Keywords :
CCS Concepts: • Computing methodologies → Machine learning algorithms; Machine learning approaches; Learning paradigms; Artificial intelligence; • Human-centered computing → HCI design and evaluation methods; Interactive systems and tools Interactive Machine Learning; Human-centered Artificial Intelligence; Adaptation; Personalization
Abstract :
[en] Recent advances in applied Machine Learning (ML) are increasingly involving humans, in data processing, model training, inference, and system design and practical application areas. Improving model predictions, and creating a seamless interaction between humans and ML systems are the two main reasons for Human-in-the-Loop applied ML (HITLAML). For instance, ML models are deployed for designing conversational agents (CA), Adaptive User Interfaces (AUI) and diverse Human-computer interaction (HCI) applications. ML research, particularly Computer Vision (CV) and Natural Language Processing (NLP) have enjoyed enormous success over the past decade.
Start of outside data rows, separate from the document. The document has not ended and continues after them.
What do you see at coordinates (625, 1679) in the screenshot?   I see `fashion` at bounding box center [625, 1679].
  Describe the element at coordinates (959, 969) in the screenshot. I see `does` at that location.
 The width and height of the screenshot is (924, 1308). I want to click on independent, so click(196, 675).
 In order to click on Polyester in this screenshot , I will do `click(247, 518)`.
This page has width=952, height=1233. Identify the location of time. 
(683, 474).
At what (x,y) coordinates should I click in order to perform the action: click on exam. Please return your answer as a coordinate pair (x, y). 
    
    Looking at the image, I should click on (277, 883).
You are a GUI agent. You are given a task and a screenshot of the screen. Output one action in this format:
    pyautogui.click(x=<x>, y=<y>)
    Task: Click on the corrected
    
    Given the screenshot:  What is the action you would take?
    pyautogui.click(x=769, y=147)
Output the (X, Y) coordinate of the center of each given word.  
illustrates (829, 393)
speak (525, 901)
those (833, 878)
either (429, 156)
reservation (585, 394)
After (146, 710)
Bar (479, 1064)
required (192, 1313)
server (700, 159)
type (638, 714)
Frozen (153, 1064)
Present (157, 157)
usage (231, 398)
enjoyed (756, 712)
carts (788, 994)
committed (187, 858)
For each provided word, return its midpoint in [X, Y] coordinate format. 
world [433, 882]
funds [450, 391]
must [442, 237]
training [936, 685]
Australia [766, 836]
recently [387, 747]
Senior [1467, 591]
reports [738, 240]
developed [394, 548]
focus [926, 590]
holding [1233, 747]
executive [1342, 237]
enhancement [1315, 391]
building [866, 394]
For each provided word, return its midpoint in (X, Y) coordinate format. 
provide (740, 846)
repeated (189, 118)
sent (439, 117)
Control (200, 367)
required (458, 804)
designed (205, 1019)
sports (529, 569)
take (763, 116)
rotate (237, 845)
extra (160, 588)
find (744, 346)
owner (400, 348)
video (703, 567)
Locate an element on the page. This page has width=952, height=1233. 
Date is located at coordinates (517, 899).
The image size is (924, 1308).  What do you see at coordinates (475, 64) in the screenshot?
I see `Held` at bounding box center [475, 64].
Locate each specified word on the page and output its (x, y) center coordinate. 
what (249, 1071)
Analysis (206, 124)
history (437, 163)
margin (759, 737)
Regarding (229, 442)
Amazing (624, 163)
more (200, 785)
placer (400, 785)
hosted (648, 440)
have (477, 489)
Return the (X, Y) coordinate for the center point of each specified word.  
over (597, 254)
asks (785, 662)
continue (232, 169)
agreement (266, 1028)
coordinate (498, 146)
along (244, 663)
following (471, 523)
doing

Advances in NLP have shown great relevance for various downstream tasks such as language generation, personalisation and recommender systems. Similarly autonomous vehicles, medical imaging, facial recognition, pose tracking and interactive entertainment are among the areas where cross-domain adoption of CV has gained momentum.
This interdisciplinary workshop aims to put a spotlight on recent advances and practical applications of ML involving humans. The workshop calls participants for submissions on topics including, human-in-the-loop NLP, CV, HCI, and other practical applications of ML such as recommender systems, and personalization.